"Closing the transport connection timed out." caused by race condition #1975

robin-mader-bis · 2024-02-22T10:38:54Z

Describe the bug: Occasionally, when using the elasticapm.Client (without a framework), during process shutdown (in the atexit handler), the transport thread will block forever while trying to send data to the APM server and subsequently be killed by the thread manager, after the configured timeout is reached. This causes "Closing the transport connection timed out." to be printed to the command line and the messages remaining in the buffer to be lost.

This seems to be caused by a race condition involving the atexit handler of the elasticapm.Client and the weakref.finalize of urllib3.connectionpool.HTTPConnectionPool (which uses an atexit handler under the hood) which calls _close_pool_connections. A timeline causing this bugs looks like this:

The process is about to shutdown. atexit handlers are called.
_close_pool_connections is called while all connections are in the pool. All existing connections are disposed.
The elasticapm.Client atexit handler is called, sending the "close" event to the transport thread.
The transport thread handles the "close" event, flushing the buffer and trying to send remaining data to the APM server.
urlopen will block the transport thread forever while waiting to get a connection from the connection pool (since the poolmanager uses block=True and no pool timeout is configured, this will block forever, because the only way to get a connection from the pool this way, is for someone else to put a connection into the pool).
The thread manager kills the thread after the configured timeout is reached, printing the error message and loosing all data in the buffer

The reason why this does occur consistently, is because _close_pool_connections will not clean up connections which are currently in use (e.g. connections being used in another thread). If a request is in progress when _close_pool_connections is called, the associated connection "survives" the cleanup and will be added back to the pool afterwards and can be reused by the transport thread (which may be a bug/unintended behavior of urllib3 since it claims HTTPConnectionPool is thread safe).

To Reproduce

The following minimal example reproduces the issue:

import time

import elasticapm

# NOTE: You should be able to remove the "config" argument in your environment
client = elasticapm.Client(
    service_name="<SERVICE>",
    server_url="<APM_SERVER_URL>",
    secret_token="<SECRET_TOKEN>",
    config={
        "SERVER_CA_CERT_FILE": "<INTERNAL_CA_FILE_PATH>",
        "GLOBAL_LABELS": {"Tenant": "<TENANT>"},
    },
)

client.capture_message("Test")

# Give the client time to resolve all internal network requests, ensuring
# that all urllib connections are in the pool when the atexit handlers are called
time.sleep(10)

As is the case with race conditions, you might have to fiddle with the sleep timing a little bit. 10 seconds work quite reliable in my environment, but you may need a few more/less seconds, depending on your environment.

Environment

OS: Windows 10
Python version: 3.11.7
package versions: urllib3==2.2.1
APM Server version: 8.11.3
Agent version: elastic-apm==6.20.0

Additional context

A workaround for my use case is to use a custom Transport class which uses a non-blocking pool. I don't know enough about the elastic-apm code base to know whether or not this causes issues in other parts of the package, but it seems to resolve the issue for me without causing any other major issues.

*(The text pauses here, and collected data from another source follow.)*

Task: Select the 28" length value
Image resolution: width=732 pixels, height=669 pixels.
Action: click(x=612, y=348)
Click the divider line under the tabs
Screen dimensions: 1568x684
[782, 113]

from elasticapm.transport.http import Transport

def get_import_string(cls) -> str:
    module = cls.__module__
    if module == "builtins":
        # avoid outputs like 'builtins.str'
        return cls.__qualname__
    return module + "." + cls.__qualname__

class NonBlockingTransport(Transport):
    def __init__(self, *args, **kwargs) -> None:
        super(NonBlockingTransport, self).__init__(*args, **kwargs)
        self._pool_kwargs["block"] = False

# Use like this:
client = elasticapm.Client(
    ...,
    config={
        ...,
        "TRANSPORT_CLASS": get_import_string(NonBlockingTransport),
    },
)

The text was updated successfully, but these errors were encountered:

basepi · 2024-02-22T21:17:15Z

Thanks for the report! This isn't very high priority since it only happens on shutdown and emits an error. But we should definitely get this fixed.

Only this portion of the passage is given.